The party braved the large paired pyramids, which seem to have been THE WATCHER’s lair. Reality bent in gently sinister curves in here, a soft imprint pressed in by centuries of THE WATCHER’s dreaming. The party was assailed by scarabs, and having woken the bulette, sacrificed Guan’s horse to distract it while vanquishing the scarabs and seeking higher ground. In the second story, THE WATCHER’s dreams of guardianship had manifested a strange sword, Figment, resting in a pedestal like so many swords of great legend and omen.

Finally, the party crossed over to the peak of the largest pyramid’s pair. Here, an empty archway, a portal of some sort, stands in a room chiseled and clad in an ancient ornamental style. A podium stands before the archway, with three inscriptions, two of the translations and in Dwarvish and Elven, and the last is in a dwarvish script but reproduces the spoken Orc words for the same phrase: “SPEAK THOSE WHOM YOU WOULD HONOR.”

The party opened the portal to Durad-Om by reading off one of the names of the fallen, as memorialized in the mold-encrusted monument nearby.

At the threshold of the great city, they met Hialathar, a tiefling sage and the city’s steward. As he led them deep into the mountain and through the pitch-black empty streets of the ancient dwarven metropolis, he explained to them everything they wished to know. Durad-Om was indeed the birthplace of the dwarves and halflings, where they were forged by a stern and demanding god in order to better mine the mountain’s ores. It became a sacred place when the god’s creations overthrew him and made the city a proper home rather than simply the site of their bondage.
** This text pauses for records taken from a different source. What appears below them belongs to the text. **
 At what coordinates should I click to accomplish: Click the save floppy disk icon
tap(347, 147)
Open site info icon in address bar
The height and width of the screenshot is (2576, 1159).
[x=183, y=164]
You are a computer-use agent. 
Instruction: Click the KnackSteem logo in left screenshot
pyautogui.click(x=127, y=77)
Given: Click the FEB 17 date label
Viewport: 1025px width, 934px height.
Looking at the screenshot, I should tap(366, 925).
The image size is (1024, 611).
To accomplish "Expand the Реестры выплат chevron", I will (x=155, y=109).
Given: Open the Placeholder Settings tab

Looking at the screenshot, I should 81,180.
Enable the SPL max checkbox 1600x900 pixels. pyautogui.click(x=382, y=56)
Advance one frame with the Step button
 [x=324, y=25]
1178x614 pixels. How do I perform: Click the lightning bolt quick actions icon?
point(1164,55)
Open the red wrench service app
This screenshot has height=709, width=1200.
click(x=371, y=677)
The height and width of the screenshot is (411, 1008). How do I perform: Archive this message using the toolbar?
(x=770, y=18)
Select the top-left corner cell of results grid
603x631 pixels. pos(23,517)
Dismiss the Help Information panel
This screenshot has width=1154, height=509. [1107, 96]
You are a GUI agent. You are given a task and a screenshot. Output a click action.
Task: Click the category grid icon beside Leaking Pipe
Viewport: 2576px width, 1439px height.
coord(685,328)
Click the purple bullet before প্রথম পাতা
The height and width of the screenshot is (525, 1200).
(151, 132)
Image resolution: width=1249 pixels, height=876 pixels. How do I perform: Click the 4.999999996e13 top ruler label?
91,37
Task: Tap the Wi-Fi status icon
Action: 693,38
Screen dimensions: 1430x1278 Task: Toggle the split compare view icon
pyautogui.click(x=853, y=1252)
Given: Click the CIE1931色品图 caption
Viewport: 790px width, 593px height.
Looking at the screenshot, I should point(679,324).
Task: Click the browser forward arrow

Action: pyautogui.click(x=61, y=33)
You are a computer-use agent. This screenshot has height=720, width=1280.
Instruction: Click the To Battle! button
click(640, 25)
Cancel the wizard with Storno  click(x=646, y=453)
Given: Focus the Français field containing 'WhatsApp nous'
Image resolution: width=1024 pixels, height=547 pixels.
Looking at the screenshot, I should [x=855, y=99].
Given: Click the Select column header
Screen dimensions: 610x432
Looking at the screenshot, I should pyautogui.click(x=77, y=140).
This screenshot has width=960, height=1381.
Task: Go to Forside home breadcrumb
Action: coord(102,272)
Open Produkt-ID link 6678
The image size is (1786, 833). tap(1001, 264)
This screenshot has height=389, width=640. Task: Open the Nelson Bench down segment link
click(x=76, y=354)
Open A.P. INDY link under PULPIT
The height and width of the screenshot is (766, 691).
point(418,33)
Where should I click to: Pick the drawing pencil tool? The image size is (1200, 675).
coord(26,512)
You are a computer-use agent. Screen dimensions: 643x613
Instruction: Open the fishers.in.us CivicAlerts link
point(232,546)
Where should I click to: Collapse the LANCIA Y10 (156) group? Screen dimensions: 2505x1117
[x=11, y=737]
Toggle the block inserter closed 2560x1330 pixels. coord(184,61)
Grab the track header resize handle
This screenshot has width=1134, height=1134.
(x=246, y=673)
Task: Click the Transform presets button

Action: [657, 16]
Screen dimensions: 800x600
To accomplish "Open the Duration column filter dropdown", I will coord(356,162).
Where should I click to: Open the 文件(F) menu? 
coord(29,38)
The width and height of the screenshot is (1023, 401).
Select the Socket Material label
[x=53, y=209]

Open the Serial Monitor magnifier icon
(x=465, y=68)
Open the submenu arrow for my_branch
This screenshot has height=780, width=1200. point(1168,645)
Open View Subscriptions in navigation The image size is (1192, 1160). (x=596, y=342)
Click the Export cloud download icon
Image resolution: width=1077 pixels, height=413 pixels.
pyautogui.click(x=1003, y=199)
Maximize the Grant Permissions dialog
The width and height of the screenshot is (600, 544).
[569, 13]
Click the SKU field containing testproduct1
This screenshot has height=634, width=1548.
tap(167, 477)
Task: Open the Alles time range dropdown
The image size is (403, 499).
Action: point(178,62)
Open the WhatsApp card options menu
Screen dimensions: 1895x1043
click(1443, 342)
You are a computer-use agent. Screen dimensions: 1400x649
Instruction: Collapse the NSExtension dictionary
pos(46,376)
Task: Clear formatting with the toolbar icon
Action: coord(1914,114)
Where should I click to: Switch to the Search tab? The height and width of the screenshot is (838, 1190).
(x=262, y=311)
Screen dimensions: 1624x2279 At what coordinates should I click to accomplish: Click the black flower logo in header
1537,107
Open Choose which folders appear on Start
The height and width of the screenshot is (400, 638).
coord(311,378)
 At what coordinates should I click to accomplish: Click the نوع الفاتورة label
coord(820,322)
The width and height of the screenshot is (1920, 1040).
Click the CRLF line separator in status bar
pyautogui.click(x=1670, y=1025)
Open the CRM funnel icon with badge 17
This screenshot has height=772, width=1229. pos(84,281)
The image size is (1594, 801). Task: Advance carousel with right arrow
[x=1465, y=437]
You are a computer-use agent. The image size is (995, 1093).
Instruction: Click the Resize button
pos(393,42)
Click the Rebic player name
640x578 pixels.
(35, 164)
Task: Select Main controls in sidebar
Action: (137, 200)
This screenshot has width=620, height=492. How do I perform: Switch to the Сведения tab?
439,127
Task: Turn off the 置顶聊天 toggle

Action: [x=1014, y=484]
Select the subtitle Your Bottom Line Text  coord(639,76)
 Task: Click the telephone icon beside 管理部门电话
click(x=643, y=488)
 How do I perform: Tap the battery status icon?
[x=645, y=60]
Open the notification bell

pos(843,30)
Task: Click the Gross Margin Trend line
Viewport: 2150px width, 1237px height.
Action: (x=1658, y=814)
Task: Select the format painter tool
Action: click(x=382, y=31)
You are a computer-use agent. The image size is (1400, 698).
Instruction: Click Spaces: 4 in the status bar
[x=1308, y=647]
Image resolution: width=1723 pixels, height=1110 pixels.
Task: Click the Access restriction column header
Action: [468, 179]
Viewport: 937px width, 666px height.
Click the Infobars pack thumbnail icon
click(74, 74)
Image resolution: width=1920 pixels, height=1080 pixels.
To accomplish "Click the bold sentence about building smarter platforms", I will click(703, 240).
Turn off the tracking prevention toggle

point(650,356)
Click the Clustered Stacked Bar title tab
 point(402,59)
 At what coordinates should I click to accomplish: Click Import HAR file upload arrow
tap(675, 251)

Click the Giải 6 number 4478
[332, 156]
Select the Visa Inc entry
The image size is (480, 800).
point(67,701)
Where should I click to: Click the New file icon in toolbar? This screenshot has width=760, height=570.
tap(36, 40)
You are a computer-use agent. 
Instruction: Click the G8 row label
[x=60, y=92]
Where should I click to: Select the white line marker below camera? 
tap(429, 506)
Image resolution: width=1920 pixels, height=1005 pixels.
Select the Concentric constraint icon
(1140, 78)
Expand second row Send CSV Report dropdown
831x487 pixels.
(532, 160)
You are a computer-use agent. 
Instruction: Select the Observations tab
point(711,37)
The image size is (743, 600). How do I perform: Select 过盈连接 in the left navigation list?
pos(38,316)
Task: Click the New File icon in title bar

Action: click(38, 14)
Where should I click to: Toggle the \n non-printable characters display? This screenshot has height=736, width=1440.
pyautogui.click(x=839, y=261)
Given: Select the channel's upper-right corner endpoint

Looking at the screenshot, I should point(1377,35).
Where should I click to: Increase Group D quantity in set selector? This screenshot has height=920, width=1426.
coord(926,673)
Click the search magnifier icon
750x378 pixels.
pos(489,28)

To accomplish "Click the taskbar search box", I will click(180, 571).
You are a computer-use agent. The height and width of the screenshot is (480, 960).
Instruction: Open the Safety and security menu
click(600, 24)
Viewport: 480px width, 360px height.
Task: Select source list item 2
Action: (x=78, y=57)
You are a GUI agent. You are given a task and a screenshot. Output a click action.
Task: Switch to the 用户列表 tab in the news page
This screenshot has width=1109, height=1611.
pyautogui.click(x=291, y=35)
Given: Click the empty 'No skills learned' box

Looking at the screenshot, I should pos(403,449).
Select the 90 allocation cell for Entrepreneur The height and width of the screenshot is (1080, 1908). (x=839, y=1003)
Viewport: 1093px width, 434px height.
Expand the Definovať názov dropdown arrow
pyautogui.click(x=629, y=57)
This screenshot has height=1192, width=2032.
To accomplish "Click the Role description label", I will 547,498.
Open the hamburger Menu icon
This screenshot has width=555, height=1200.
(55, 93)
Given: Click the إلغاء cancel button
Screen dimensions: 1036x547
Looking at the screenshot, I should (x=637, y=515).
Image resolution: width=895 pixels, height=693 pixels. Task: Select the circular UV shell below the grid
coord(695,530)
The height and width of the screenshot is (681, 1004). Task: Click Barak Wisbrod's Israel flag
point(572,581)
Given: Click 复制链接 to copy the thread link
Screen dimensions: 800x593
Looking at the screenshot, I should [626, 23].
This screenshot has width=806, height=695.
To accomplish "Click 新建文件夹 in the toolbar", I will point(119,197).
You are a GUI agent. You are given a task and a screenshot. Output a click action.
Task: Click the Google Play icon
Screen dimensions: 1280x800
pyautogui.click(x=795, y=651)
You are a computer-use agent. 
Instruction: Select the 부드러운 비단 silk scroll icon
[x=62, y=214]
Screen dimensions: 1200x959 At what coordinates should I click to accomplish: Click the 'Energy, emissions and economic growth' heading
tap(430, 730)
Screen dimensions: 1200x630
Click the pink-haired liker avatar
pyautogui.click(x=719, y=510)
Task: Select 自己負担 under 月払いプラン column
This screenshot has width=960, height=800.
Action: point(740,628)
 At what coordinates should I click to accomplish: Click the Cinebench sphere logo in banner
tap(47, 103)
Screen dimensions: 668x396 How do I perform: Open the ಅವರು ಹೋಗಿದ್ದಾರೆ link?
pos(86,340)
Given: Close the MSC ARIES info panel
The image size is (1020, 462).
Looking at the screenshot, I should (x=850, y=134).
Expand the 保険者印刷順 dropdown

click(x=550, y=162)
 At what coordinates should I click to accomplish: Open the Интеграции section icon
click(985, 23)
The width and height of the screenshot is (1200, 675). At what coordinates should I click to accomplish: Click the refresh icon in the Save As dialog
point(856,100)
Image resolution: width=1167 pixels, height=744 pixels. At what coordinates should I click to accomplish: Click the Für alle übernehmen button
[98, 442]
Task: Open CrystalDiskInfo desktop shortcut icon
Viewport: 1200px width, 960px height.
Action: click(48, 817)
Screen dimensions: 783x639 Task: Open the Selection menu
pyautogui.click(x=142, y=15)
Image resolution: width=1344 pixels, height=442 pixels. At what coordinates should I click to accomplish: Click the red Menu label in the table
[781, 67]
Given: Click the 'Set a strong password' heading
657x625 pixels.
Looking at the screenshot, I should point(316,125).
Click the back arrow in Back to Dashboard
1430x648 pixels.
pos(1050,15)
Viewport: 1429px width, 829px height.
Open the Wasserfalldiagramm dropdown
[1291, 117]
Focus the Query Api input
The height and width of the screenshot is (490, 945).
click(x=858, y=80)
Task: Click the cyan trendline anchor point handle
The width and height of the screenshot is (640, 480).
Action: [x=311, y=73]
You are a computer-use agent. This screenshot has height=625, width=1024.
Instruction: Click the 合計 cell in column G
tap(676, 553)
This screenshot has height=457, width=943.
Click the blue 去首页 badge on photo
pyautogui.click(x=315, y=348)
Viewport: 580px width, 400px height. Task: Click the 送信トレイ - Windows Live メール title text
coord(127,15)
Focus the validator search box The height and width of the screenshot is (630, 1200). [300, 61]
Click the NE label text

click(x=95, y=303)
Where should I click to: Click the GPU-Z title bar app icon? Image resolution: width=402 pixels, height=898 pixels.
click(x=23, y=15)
But Durad-om was destined to be a place of great moment and import. For it was located in the Underworld. The Underworld, Hialathar explained, is not below the material world. It is around the material world. It is the outer wall in the world’s fortress against the entropic, ravenous forces of Hell. As such, Durad-Om was one of the final fortresses held by mortals in the War for Morning, the war in which Algot the Shield and Aymon, Ilrune, and Fenian had fought. At Durad-Om, Tormus-Iliath, the Wandering God of the Wind, and a garrison of loyal soldiers—dwarf, orc, and elf—fought and fell. Since then, Durad-Om was been a tomb and a holy place, watched over by Hialathar and his clan.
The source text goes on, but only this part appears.